La compagnie Air France appelée à faire mieux
Selon Élisabeth Borne, des premières mesures auraient été décidées avec la compagnie aérienne française : « J'ai eu un entretien la semaine dernière avec les dirigeants d'Air France pour acter les engagements écologiques qui seront pris par la compagnie », explique la ministre de la Transition écologique, lundi 27 avril sur Europe 1. « Il s'agira de réduire les émissions par passager, réduire de 50 % les émissions d'ici 2024 sur les vols domestiques en renouvelant la flotte, en utilisant des biocarburants, et en menant une réflexion sur le réseau français pour aller vers la suppression des lignes quand il y a des alternatives de moins de 2 h 30 ». Des annonces très proches de ce qu'Air France a déjà prévu dans sa feuille de route, à savoir : « réduire de 50 % nos émissions carbone par passager d'ici 2030. En renouvelant 50 % de notre flotte d'ici 2025 pour des appareils plus modernes, jusqu'à 67 % plus légers, nous économiserons jusqu'à 25 % de carburant. Nous favorisons l'utilisation des biofuels et le développement de solutions innovantes. Nous nous engageons aussi, depuis le 1er janvier 2020, à compenser les émissions de carbone pour nos vols en France métropolitaine ».
« Le transport aérien français a pleinement conscience de sa responsabilité sociale et environnementale, défend toutefois la Fnam.

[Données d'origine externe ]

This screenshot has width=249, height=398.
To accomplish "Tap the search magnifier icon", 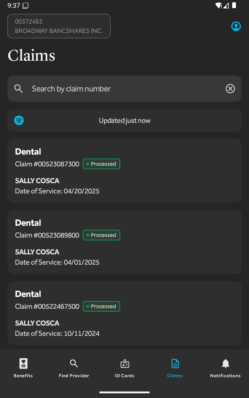I will click(19, 89).
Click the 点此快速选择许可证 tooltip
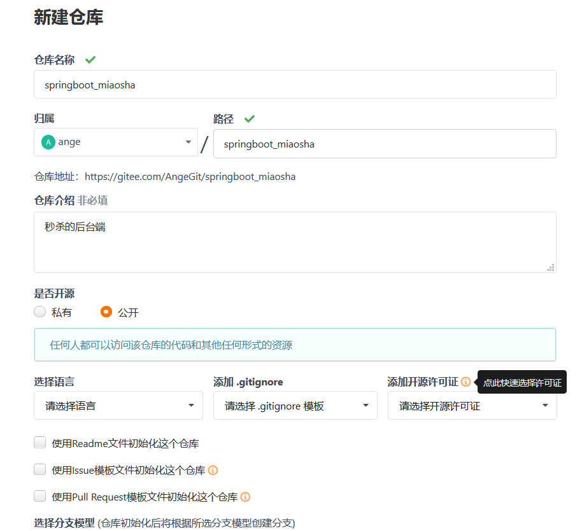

Les compagnies se sont engagées résolument dans la transition écologique en conformité avec les grands objectifs écologiques internationaux et notamment l'Accord de Paris. » La Fnam rappelle qu'au cours des trente dernières années, l'empreinte carbone par passager et par kilomètre a été réduite de plus de 50 % et a baissé de 2 % en moyenne chaque année entre 2000 et 2017. « Avant la crise Covid-19, le transport aérien ne représentait que 2 à 3 % des émissions de CO2 mondiales (1,4 % des émissions de CO2 nationales, soit moins qu'Internet), et environ 4 % à 8 % actuellement", rappelle-t-elle.
De nombreuses idées sur la table
L'État aura-t-il le courage d'en demander plus ? Et de jouer la transparence ? Il peut en tout cas s'appuyer sur les nombreuses mesures prônées par les ONG, à l'instar de Green Cross qui publie dix propositions (2) pour verdir le secteur comme : instaurer une taxe carburant flottante (40 % quand le pétrole est sous 50 euros/baril, 20 % entre 50 et 80 euros/baril, 8 % au-delà) ; rendre obligatoire la compensation carbone pour tous les trajets intra-France (métropole et Outre-mer), au départ et à destination de la France ; ou encore, obtenir de l'ensemble des voyagistes qu'ils consacrent 10 % de leurs commissions à des projets de compensation à haute valeur écologique et sociale.
Le député Mathieu Orphelin (LREM) a lui aussi fait ses propositions. Dans une lettre adressée à Bruno Le Maire, il propose un plan clef en main pour ne pas faire « un sauvetage des emplois et du savoir-faire au détriment des ambitions climatiques de la France ». Il propose par exemple d'exiger l'intégration, dans la stratégie de l'entreprise, d'une hausse inéluctable de la fiscalité sur le carburant, d'annuler les projets d'extension des aéroports, d'augmenter la part des biocarburants de deuxième génération (fabriqués à partir de déchets de biomasse), ou encore d'exclure les voyages dispensables ou substituables de la stratégie commerciale.